Unfortunately, those refreshing and sensible words were not uttered recently by Gov. Dannel P. Malloy or any other official in the Malloy administration. They were spoken by a top economic development official…from Utah.
As states like Connecticut struggle to balance budgets and pay liabilities during hard economic times, Utah has managed to stay strong. How?
Utah found the political will to cut $2 billion from the state budget. The downsizing and belt-tightening has helped Utah to live within its means and keep taxes low. Meanwhile, here in the Constitution State, we’ve gone in the opposite direction. The governor and legislative Democrats have raised spending by $1 billion and raised taxes by a record $3.8 billion. The most recent study by the Tax Foundation found Connecticut leading the pack, in the category of taxes paid per person. At $7,256 per person, Connecticut easily outdistances our closest competitor, New Jersey. Nutmeggers pay $505 more per person than Garden State residents.
Success stories like Utah can show leaders like Gov. Malloy the way out of our state’s prolonged struggles. For starters, compare Utah’s business-friendly 5-percent tax rate to Connecticut’s 9 percent.
Then compare Utah’s 6-percent unemployment rate to Connecticut’s 8.5 percent. Lower state taxes and lean state governments are attractive to businesses with money to invest.
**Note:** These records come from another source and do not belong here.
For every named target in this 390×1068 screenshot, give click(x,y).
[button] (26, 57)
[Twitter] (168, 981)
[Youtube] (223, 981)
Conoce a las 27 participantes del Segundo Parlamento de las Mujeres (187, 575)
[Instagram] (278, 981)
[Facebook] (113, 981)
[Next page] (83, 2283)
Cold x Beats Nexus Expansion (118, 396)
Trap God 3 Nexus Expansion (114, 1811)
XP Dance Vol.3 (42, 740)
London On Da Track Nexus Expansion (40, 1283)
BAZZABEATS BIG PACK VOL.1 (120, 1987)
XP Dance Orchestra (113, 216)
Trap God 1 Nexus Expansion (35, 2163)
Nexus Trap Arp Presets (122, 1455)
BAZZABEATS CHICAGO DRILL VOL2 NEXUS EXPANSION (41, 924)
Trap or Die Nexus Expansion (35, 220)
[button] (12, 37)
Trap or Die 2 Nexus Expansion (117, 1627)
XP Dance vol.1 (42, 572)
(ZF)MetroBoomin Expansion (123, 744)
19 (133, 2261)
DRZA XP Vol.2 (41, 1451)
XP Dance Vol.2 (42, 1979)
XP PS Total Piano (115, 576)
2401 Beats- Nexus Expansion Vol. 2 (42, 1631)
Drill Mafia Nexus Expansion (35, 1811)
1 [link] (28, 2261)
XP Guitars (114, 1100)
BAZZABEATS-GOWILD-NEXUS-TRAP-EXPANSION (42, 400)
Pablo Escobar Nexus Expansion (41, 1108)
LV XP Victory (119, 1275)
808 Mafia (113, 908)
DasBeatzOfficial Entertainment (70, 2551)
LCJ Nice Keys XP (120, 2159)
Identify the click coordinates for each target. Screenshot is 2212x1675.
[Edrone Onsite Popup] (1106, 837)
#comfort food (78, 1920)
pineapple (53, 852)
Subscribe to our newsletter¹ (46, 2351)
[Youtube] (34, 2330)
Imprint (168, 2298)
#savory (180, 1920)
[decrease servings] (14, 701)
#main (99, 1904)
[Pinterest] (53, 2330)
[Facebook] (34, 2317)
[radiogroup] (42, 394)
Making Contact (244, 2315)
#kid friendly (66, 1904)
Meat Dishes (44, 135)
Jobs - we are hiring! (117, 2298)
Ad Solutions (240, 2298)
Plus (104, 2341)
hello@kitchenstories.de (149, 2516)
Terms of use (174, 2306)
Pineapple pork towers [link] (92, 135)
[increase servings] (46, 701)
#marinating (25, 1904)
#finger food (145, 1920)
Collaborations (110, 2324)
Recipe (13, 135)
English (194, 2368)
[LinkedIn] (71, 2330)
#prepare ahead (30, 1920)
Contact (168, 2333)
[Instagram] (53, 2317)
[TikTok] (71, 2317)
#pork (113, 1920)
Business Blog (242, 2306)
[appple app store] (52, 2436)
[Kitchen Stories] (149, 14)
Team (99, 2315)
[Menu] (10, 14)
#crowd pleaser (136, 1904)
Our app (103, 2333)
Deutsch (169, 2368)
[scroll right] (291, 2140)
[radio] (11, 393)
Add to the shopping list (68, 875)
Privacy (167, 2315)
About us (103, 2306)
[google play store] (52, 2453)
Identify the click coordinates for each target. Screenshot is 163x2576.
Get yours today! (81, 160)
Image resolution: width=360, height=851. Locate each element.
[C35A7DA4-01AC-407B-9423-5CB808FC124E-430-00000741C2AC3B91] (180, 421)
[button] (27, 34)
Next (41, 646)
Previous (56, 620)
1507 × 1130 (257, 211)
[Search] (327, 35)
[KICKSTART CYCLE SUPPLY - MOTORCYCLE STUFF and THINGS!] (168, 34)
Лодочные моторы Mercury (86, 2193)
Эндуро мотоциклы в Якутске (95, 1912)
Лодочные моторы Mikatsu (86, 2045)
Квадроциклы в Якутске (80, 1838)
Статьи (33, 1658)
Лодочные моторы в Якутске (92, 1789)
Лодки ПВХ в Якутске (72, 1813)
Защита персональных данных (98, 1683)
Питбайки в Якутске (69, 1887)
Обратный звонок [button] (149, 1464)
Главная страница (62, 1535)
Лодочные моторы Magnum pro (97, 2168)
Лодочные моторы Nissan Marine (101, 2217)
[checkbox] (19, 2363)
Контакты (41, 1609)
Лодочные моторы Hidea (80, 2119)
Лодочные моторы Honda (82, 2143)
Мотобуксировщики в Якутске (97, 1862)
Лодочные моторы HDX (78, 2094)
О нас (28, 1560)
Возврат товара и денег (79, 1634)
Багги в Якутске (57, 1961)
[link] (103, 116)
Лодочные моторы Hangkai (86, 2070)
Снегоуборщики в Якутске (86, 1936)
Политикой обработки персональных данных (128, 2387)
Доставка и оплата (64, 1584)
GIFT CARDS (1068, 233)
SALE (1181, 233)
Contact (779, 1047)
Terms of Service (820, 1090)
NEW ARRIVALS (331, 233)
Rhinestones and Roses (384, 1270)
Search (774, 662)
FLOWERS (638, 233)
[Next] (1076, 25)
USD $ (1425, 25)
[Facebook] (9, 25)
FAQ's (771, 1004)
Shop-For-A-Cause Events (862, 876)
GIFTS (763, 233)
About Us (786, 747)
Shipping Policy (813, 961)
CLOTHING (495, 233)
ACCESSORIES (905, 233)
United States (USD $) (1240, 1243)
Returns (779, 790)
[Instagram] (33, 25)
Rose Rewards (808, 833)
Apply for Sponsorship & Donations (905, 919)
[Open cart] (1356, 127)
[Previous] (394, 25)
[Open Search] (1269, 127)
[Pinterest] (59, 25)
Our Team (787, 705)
When states like Utah gets their fiscal houses in order, businesses view them as islands of stability. When a state like Connecticut doubles the tax on businesses and approves regulations such as the burdensome paid sick leave mandate, businesses view them as chaotic and unfriendly. When a state like Utah can boast of a 5 percent tax on businesses, it essentially hangs the “We’re Open for Business” sign at each of its borders. Here in Connecticut, state government hand-picks handfuls of “winners” and lavishes tens of millions of your tax dollars on them just to convince them to keep jobs here. The rest of Connecticut’s struggling businesses — who all lose in this scenario — watch this policy and ask why they don’t get similar preferential treatment.
For example, Gov. Malloy recently offered a Westport hedge fund run by a multi-billionaire $115 million in your tax dollars so the company could move to Stamford. When asked why he did it, the governor sounded like he was putting up ransom money.
“We need to keep these people in Connecticut,” he said.
Now imagine you are a running a competing Fairfield County hedge fund. You have just seen your competitor get $115 million, while you get nothing. Wouldn’t you be a little miffed at this unlevel business playing field? Wouldn’t you take a look at other places to grow and expand as a result?
Let’s hope that Gov. Malloy takes a few pages out of Utah’s government playbook and tries to make The Beehive State a model for Connecticut’s future. Cut spending.
Cut taxes. Cut the red tape on businesses and quit picking winners and losers. The state motto of Utah is simply “Industry.” Given the fact that the state is getting national acclaim for its ability to attract all kinds of jobs, that motto seems appropriate.